I am trying to parse lambda calculus terms into AST leveraging JavaScript and PEG.JS. The grammar is fairly easy:
/*****************************************************************
t ::=
x variable
λx.t abstraction
t t application
*****************************************************************/
From which I have coded out the PEG:
TERM "term"
= ABSTRACTION
/ APPLICATION
/ VARIABLE
APPLICATION "application"
/*****************************************************************
application ::= t t
*****************************************************************/
= APPLICATION_W_PARENS
/ APPLICATION_WO_PARENS
ABSTRACTION "abstraction"
/*****************************************************************
abstraction ::= λx.t
*****************************************************************/
= ABSTRACTION_W_PARENS
/ ABSTRACTION_WO_PARENS
VARIABLE "variable"
/*****************************************************************
variable ::= x
*****************************************************************/
= x:CHARACTER
{
return Variable(location(), x)
}
//////////////////////////////////////////////////////////////////////
// Application
//////////////////////////////////////////////////////////////////////
ABSTRACTION_OR_VARIABLE
//////////////////////////////////////////////////////////////////
// "Left recursive grammar" workaround "term term" enters a loop
// assuming the left side cannot match Application
// remediates the left recursion issue
//////////////////////////////////////////////////////////////////
= ABSTRACTION / VARIABLE
APPLICATION_W_PARENS
/*****************************************************************
'(' -> Abstraction | Variable -> Term -> ')'
*****************************************************************/
= L_PARENS lhs:ABSTRACTION_OR_VARIABLE rhs:TERM R_PARENS
{
return Application(location(), lhs, rhs, true)
}
APPLICATION_WO_PARENS
/*****************************************************************
Abstraction | Variable -> Term
*****************************************************************/
= lhs:ABSTRACTION_OR_VARIABLE rhs:TERM
{
return Application(location(), lhs, rhs, false)
}
//////////////////////////////////////////////////////////////////////
// Abstraction
//////////////////////////////////////////////////////////////////////
ABSTRACTION_W_PARENS "abstraction"
/*****************************************************************
'(' -> 'λ' -> Variable -> '.' -> TERM -> ')'
*****************************************************************/
= L_PARENS LAMBDA x:CHARACTER DOT term:TERM R_PARENS
{
return Abstraction(location(), x, term, true)
}
ABSTRACTION_WO_PARENS
/*****************************************************************
'λ' -> Variable -> '.' -> Term
*****************************************************************/
= LAMBDA x:CHARACTER DOT term:TERM
{
return Abstraction(location(), x, term, false)
}
//////////////////////////////////////////////////////////////////////
// Atoms
//////////////////////////////////////////////////////////////////////
LAMBDA "lambda"
= 'λ'
L_PARENS "lParens"
= '('
R_PARENS "rParens"
= ')'
DOT "dot"
= [\.]
CHARACTER "character"
= [A-Za-z]
{
return text().trim() ;
}
This compiles and runs fine on simple input. As I start to push through the examples to test the implementation I see some issues. Given the term
λl.λm.λn.lmn
It parses into
{
"expr": "λl.λm.λn.lmn",
"ast": " Abstraction( l, Abstraction( m, Abstraction( n, Application( Variable( l ), Application( Variable( m ), Variable( n ) ) ) ) ) )"
}
The problem is in Left Application m should be applied to l and then n to that result. As you can see by the printout of the AST that n is applied to m and that result is applied to l which is not correct.

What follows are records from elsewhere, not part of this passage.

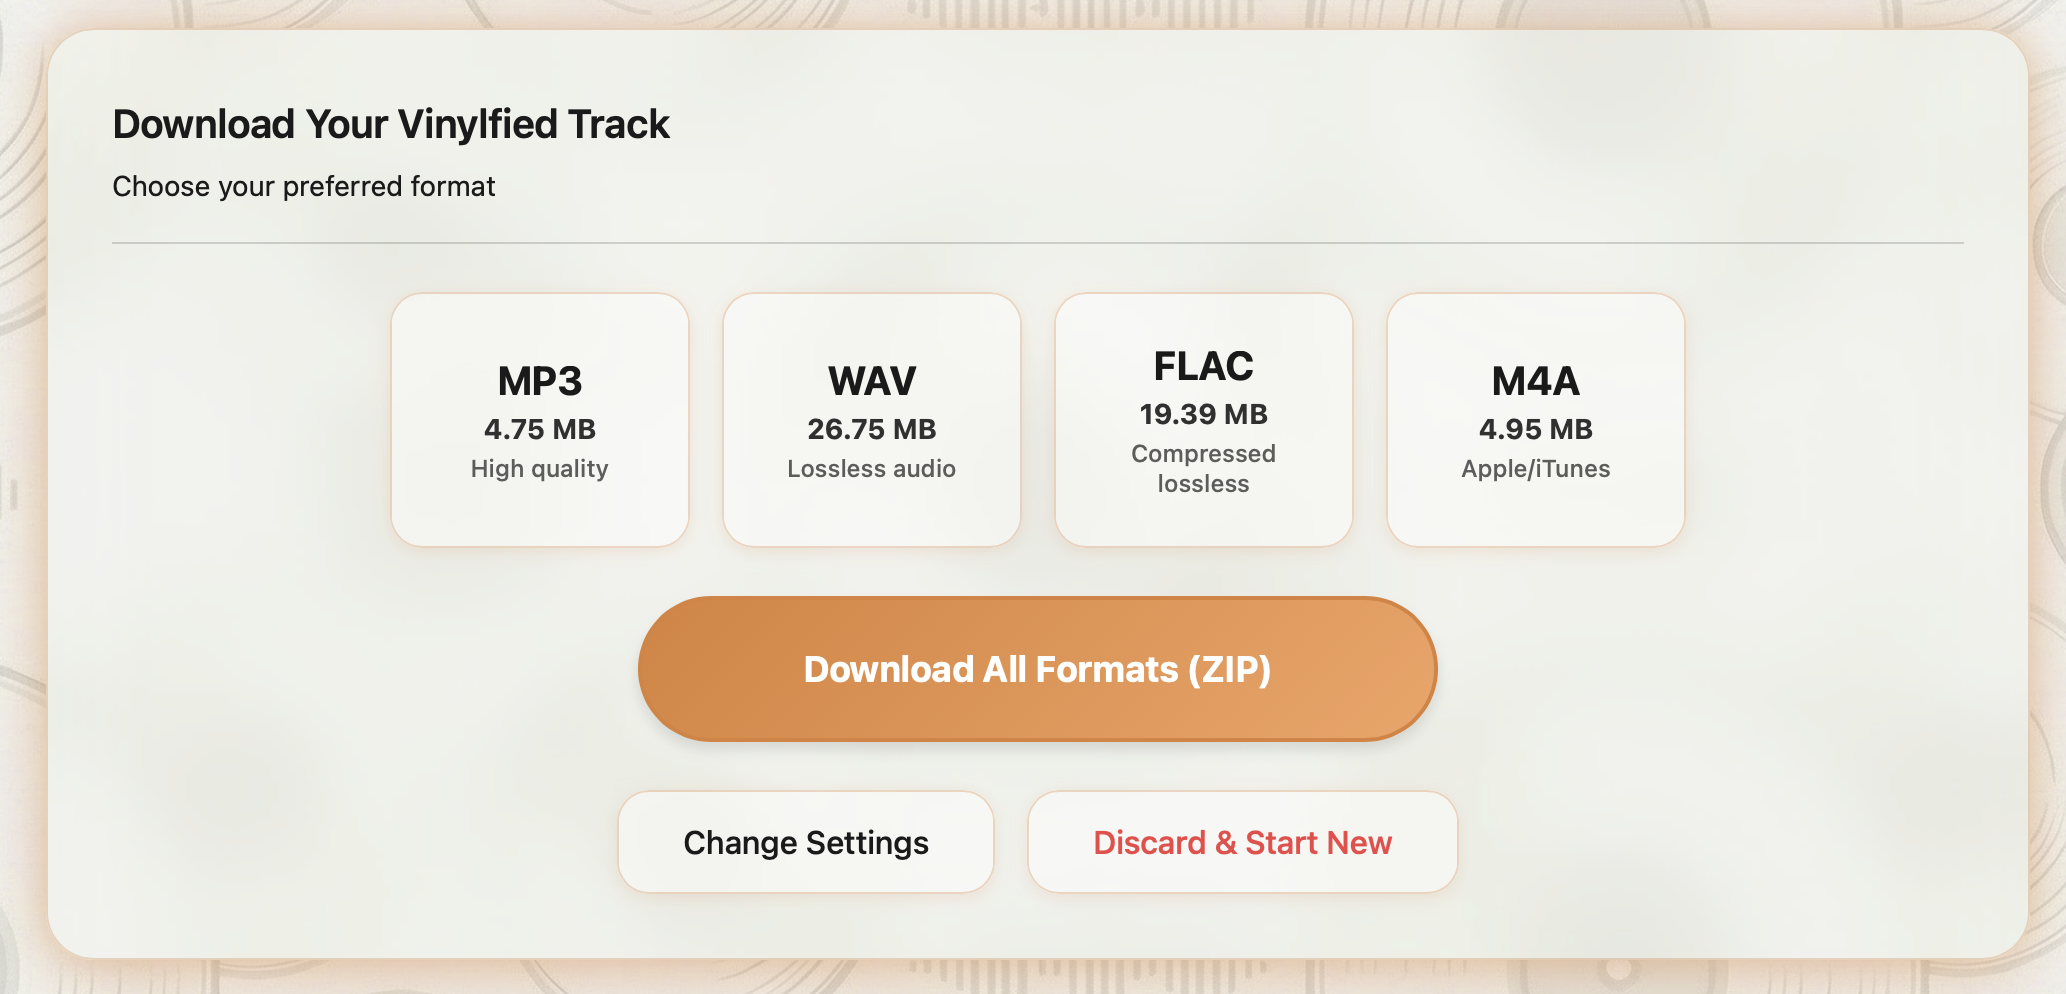The image size is (2066, 994).
Task: Click the Choose your preferred format subtitle
Action: (304, 185)
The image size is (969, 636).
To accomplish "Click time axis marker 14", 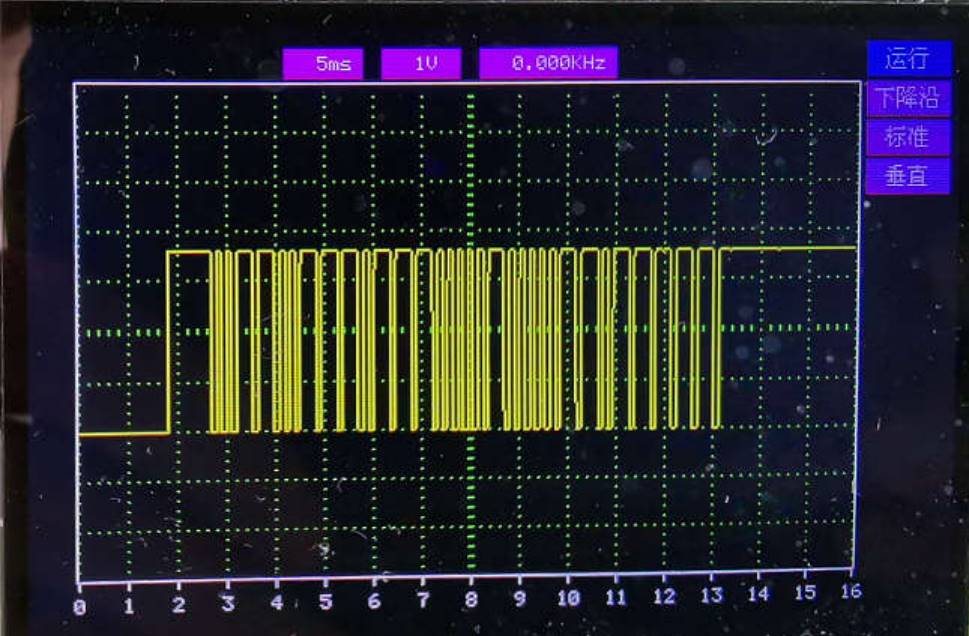I will tap(758, 595).
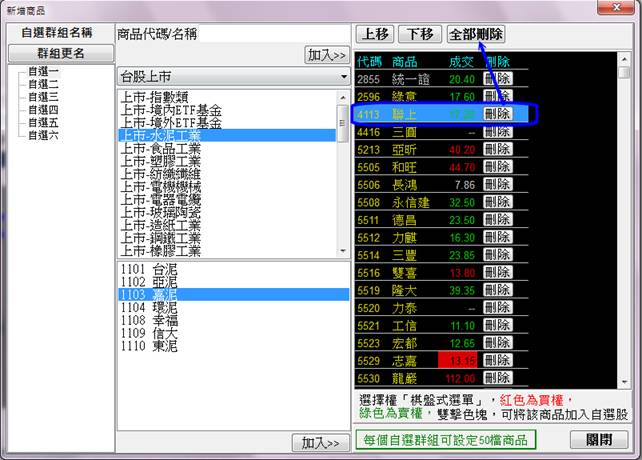
Task: Select stock 1110 東泥 in the list
Action: point(150,346)

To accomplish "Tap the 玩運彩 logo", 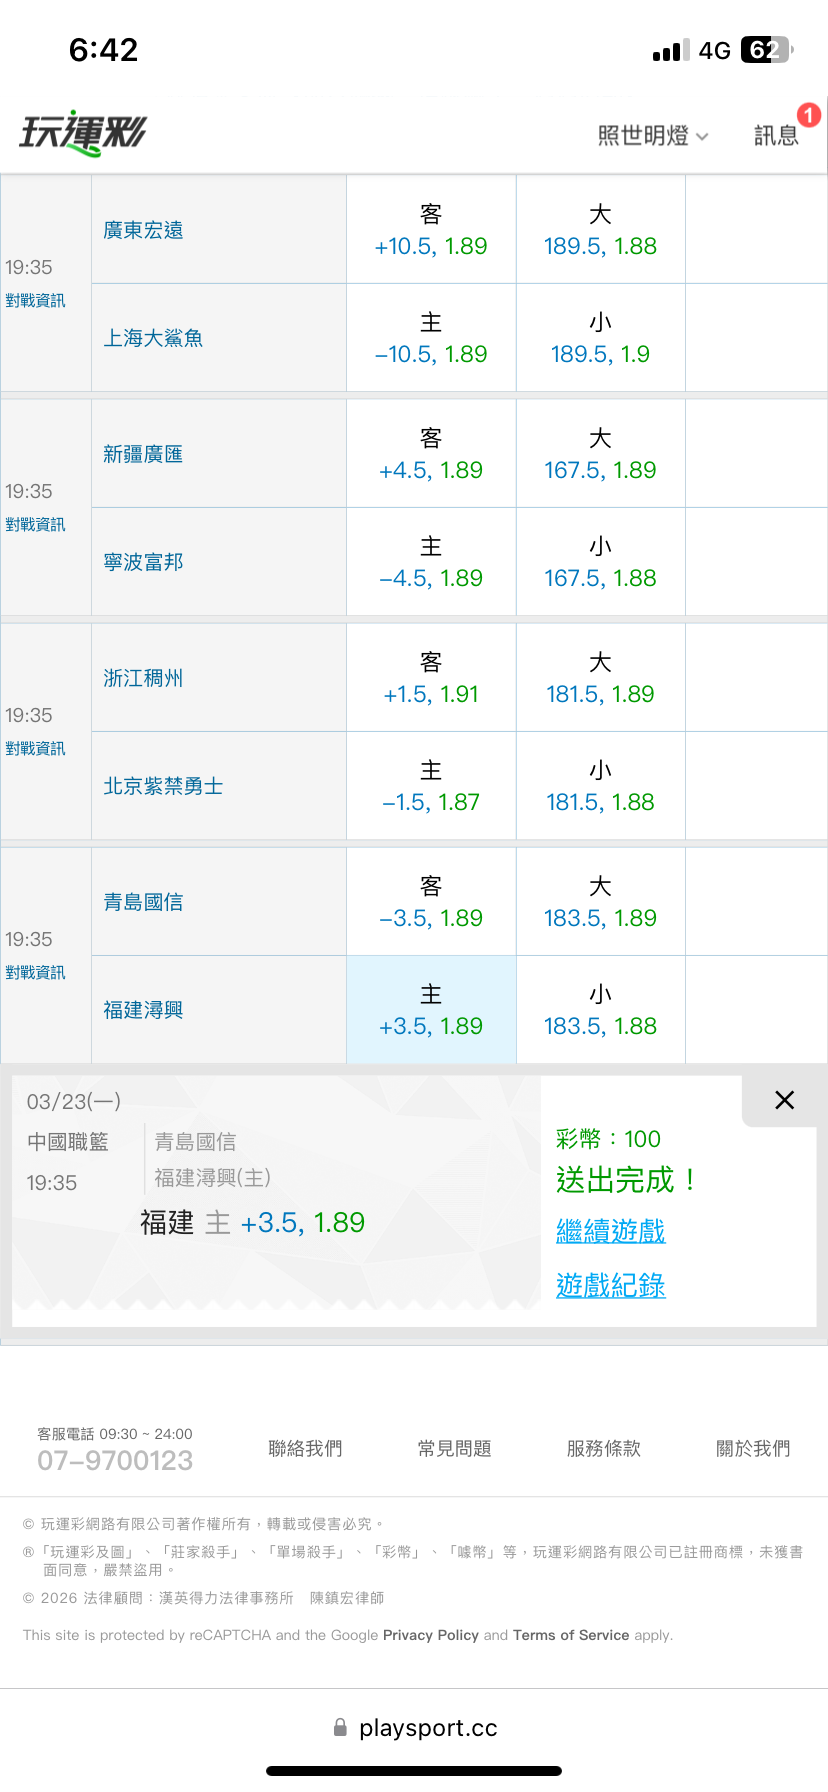I will click(x=83, y=133).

IF I change the rule that is in place to prevent left recursion issues where the application assumes that the left side is only a variable or an abstraction to include the possibility of application - then there is the recursion issue.
I introduced the concept of parens - but I stopped integrating them in. I really don't want them in the grammar.
- Can we fix this in the PEG.JS?
- OR Should I rewrite the construction of the Application Object (hack)?
- OR Is there a better way to parse this - e.g. roll a custom parser?